(Exercise data)
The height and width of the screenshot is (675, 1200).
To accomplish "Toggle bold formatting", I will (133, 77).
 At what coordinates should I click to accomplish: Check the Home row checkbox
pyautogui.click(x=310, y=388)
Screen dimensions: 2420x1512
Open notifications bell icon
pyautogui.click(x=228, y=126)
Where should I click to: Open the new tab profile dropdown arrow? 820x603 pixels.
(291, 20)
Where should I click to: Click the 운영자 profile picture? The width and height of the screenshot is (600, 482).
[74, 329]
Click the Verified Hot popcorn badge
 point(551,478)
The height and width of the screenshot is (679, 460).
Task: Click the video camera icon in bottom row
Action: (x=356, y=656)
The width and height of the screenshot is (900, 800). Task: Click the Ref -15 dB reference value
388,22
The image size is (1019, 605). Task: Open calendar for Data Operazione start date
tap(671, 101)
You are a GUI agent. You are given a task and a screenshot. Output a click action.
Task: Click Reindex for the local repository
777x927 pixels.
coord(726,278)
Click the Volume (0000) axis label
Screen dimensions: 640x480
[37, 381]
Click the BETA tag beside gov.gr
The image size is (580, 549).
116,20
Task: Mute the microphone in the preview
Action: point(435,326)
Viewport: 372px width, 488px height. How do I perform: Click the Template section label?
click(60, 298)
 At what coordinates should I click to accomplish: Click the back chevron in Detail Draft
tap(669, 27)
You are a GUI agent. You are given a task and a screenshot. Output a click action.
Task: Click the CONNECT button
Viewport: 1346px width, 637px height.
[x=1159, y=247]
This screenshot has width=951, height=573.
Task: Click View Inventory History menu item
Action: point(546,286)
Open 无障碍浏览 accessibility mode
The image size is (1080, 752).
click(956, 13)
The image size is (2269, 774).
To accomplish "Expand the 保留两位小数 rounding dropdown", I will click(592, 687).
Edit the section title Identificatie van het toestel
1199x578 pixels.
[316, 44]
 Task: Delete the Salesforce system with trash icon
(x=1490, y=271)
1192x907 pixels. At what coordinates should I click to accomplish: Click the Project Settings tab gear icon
(End Exercise data)
Check each line in the entries above for the string "will", then give the number of matching lines alone.

**Output for this task:** 2